Saved entries:
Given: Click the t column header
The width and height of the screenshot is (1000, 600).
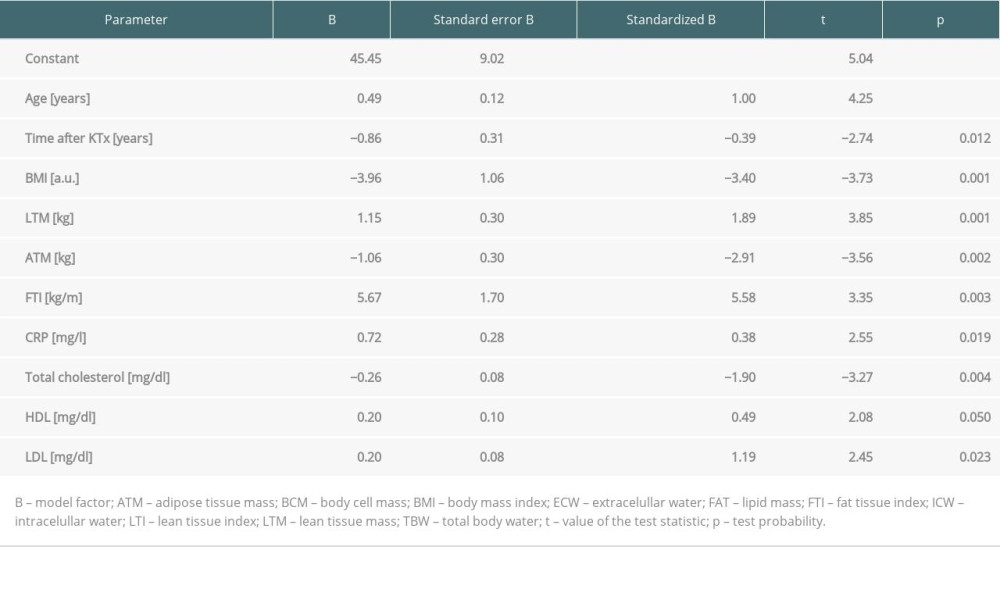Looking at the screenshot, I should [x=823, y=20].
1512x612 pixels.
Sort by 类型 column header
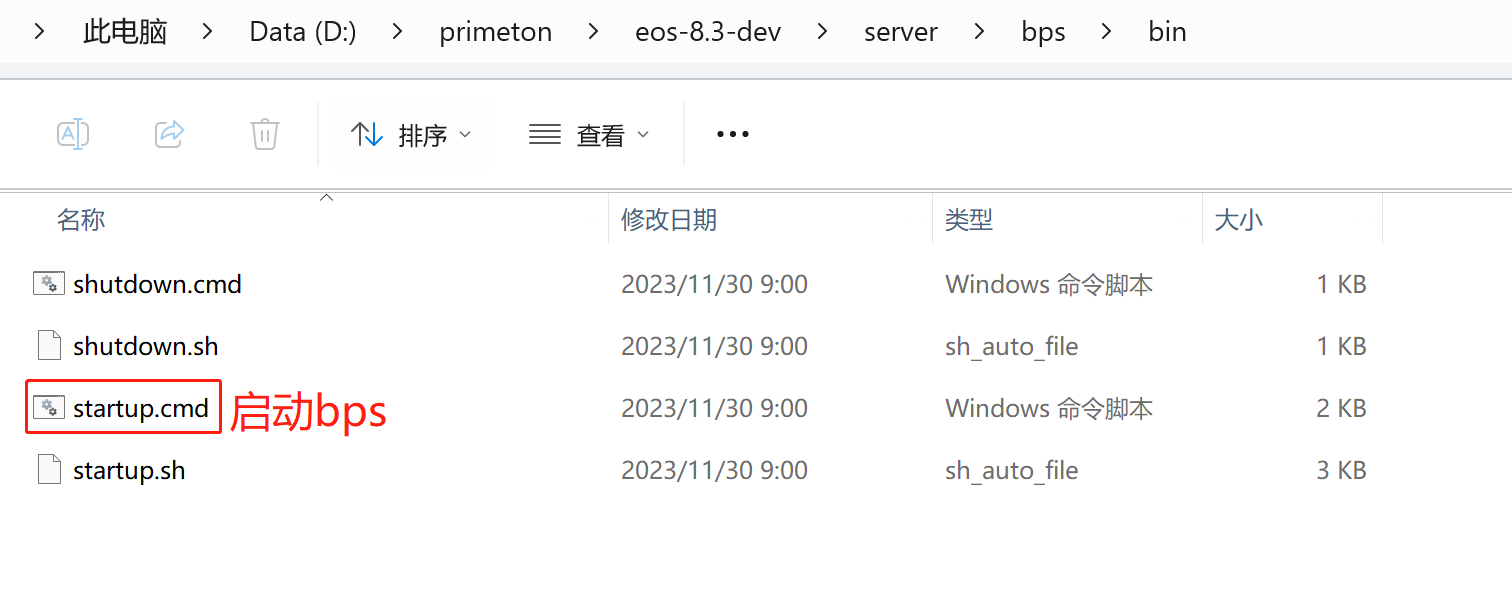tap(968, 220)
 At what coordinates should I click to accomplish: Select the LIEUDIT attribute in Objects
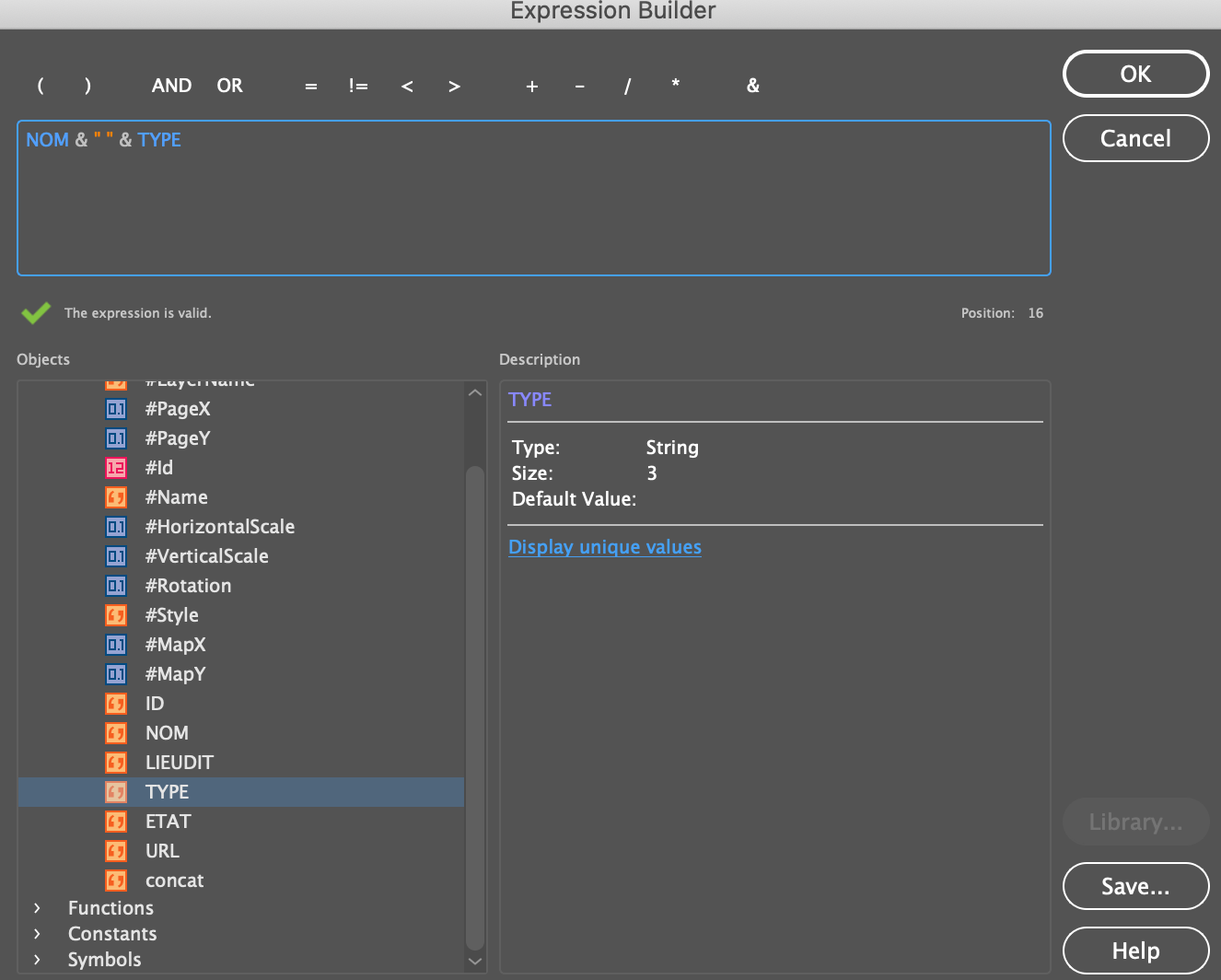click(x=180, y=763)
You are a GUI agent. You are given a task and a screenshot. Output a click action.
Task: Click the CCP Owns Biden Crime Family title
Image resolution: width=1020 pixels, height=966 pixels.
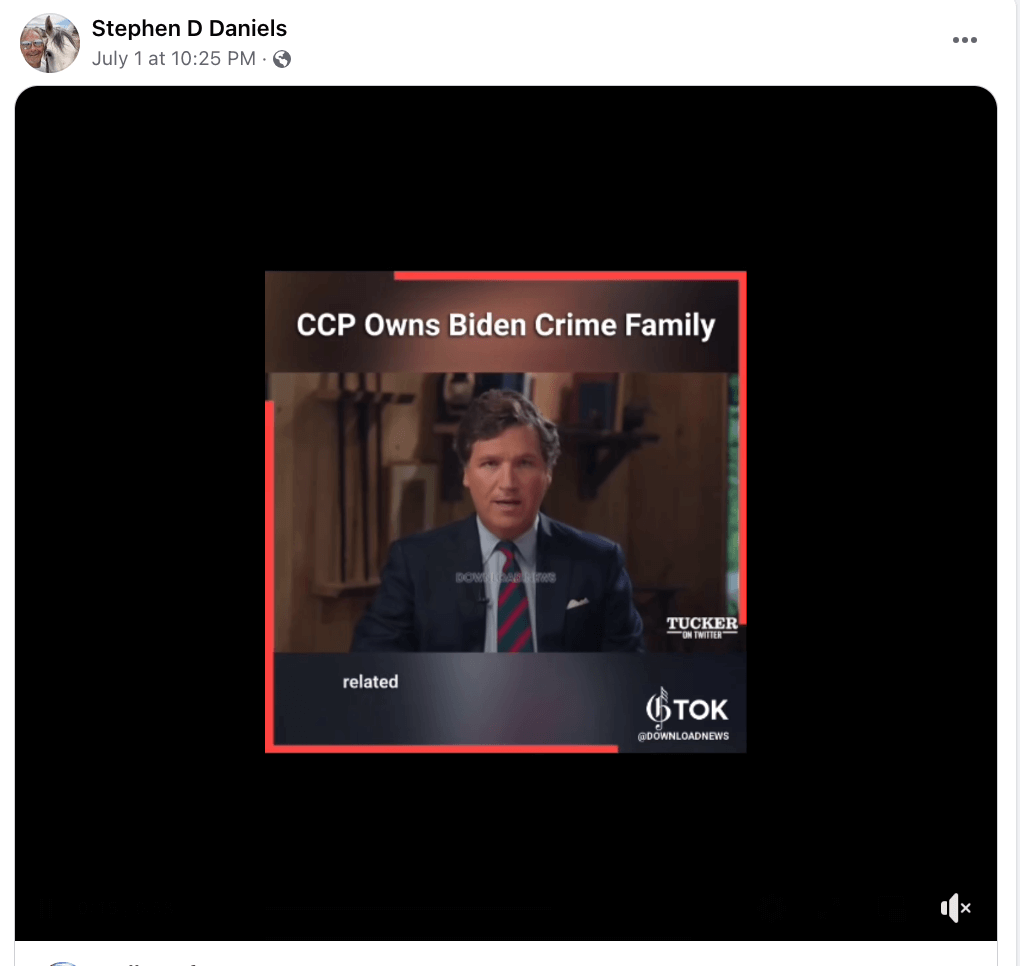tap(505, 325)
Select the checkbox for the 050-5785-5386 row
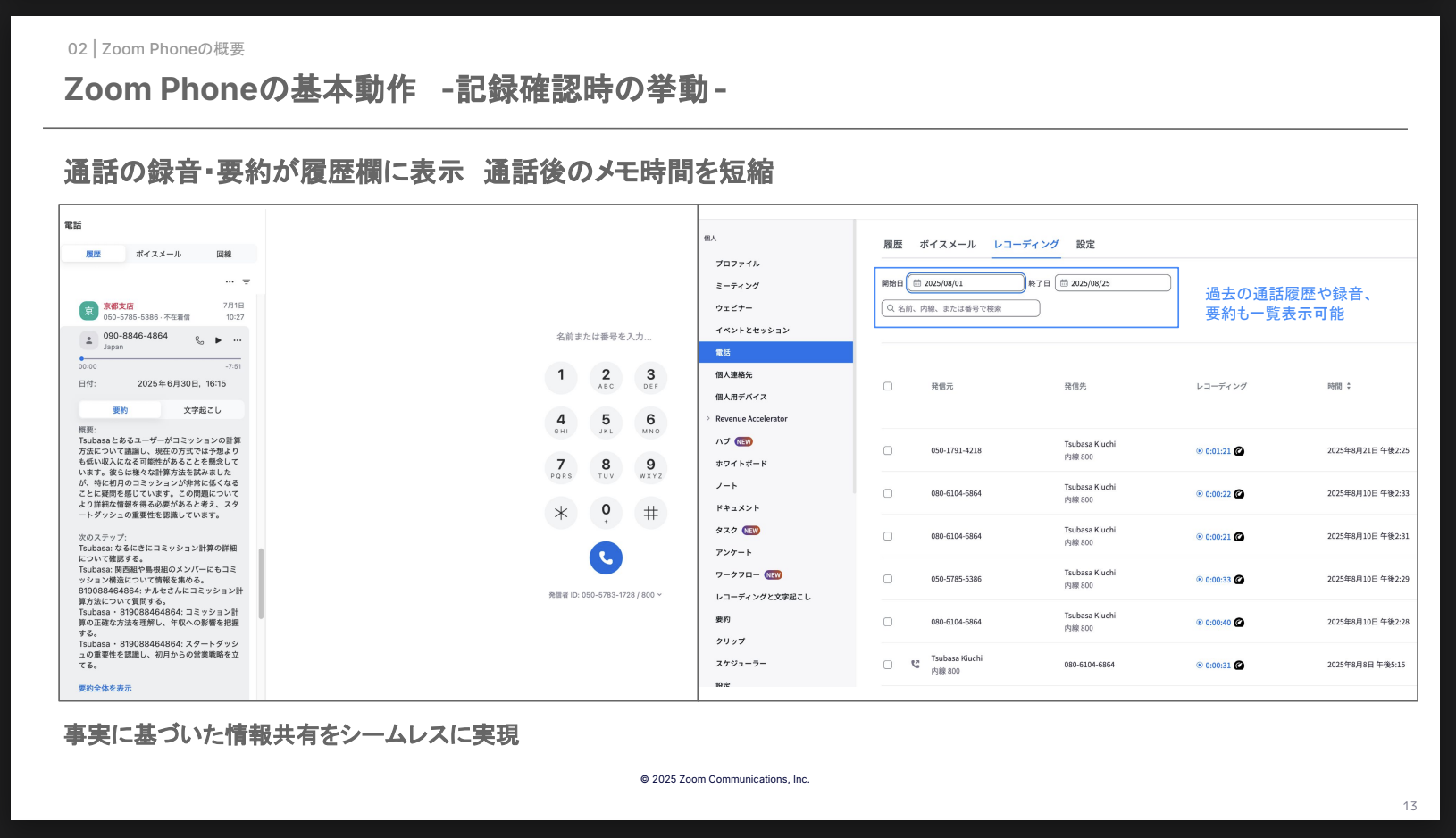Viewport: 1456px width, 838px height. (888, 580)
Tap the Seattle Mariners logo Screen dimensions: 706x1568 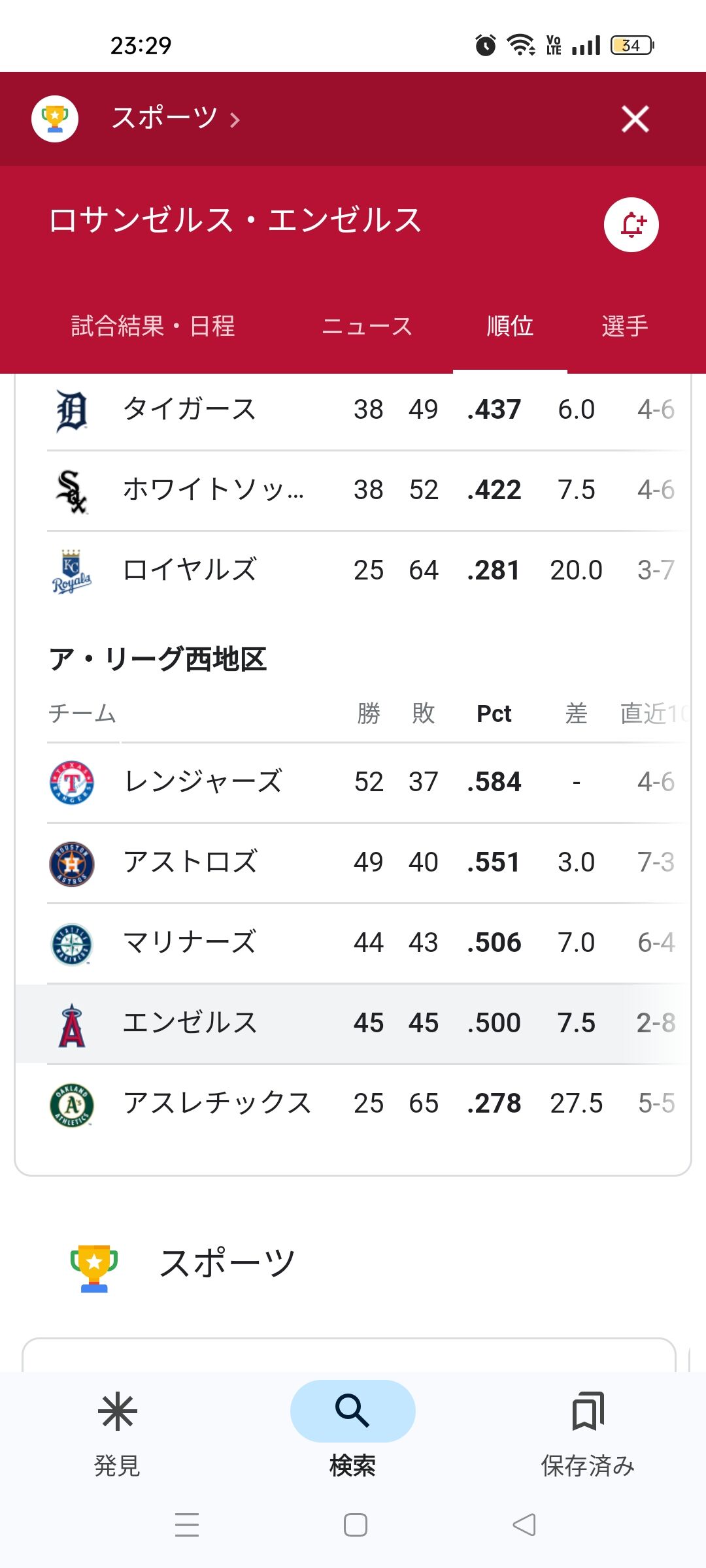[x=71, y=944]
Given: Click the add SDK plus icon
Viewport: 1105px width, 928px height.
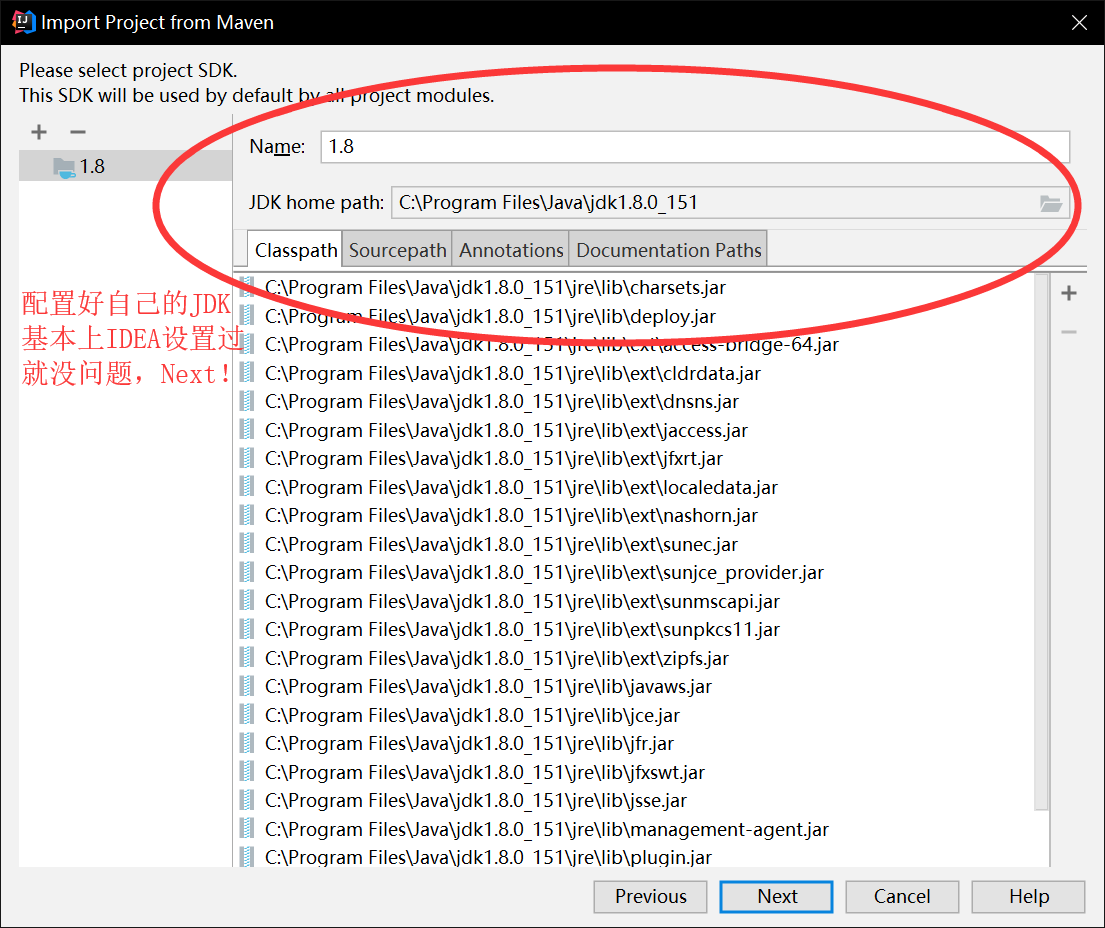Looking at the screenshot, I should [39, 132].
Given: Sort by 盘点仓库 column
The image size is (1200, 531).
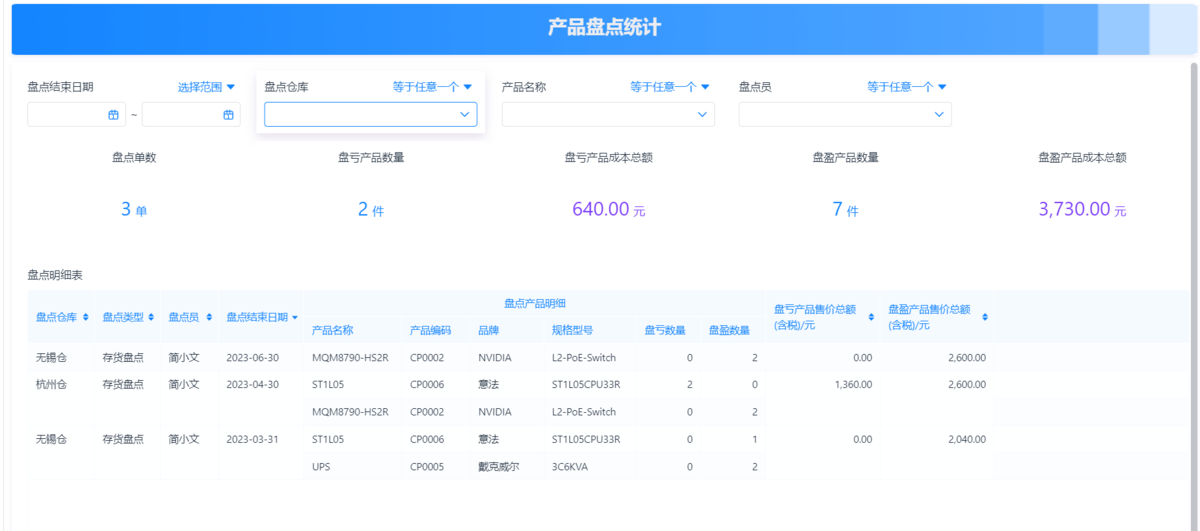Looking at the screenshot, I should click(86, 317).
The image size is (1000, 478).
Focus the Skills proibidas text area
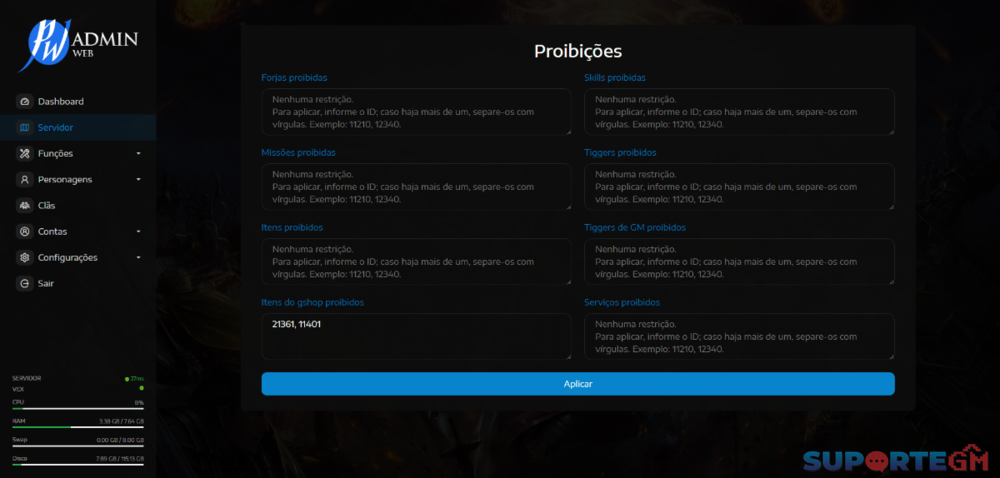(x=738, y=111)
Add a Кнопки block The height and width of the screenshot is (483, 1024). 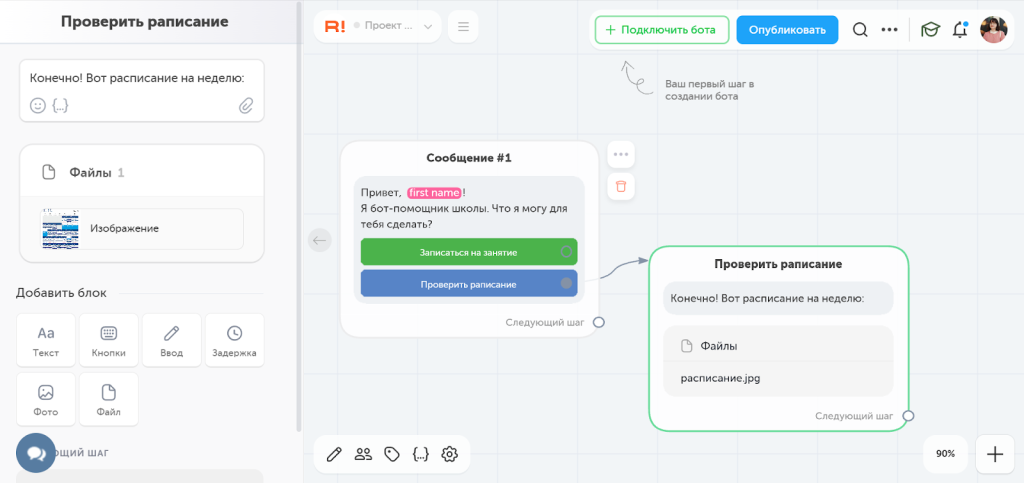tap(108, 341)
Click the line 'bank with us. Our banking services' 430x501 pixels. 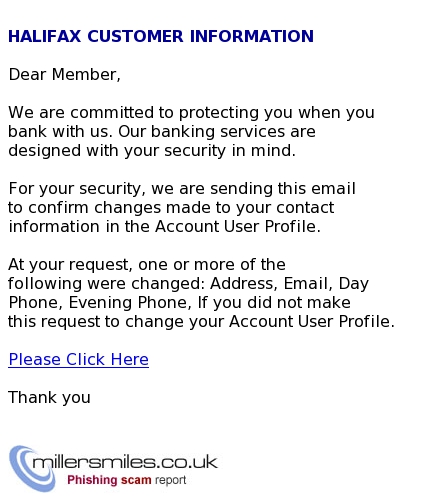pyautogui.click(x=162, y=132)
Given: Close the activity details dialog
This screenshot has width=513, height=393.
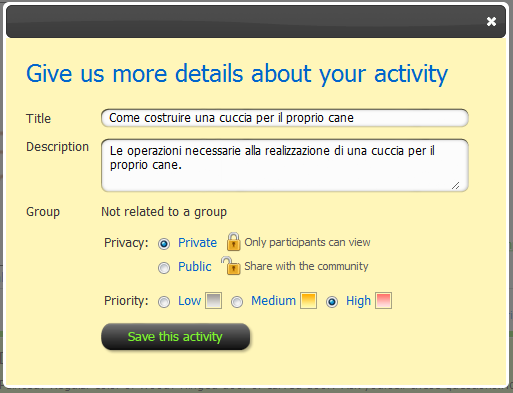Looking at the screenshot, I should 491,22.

◆ Prompt:
Reproduce exactly the entries from their first line through the line containing "You are a GUI", including both, and omit any pictures.

◆ Solution for this task:
Given: Click the t column header
The width and height of the screenshot is (1000, 600).
Looking at the screenshot, I should [x=823, y=20].
1512x612 pixels.
Sort by 类型 column header
tap(968, 220)
 At what coordinates should I click to accomplish: Select the LIEUDIT attribute in Objects
click(x=180, y=763)
You are a GUI agent. You are given a task and a screenshot. Output a click action.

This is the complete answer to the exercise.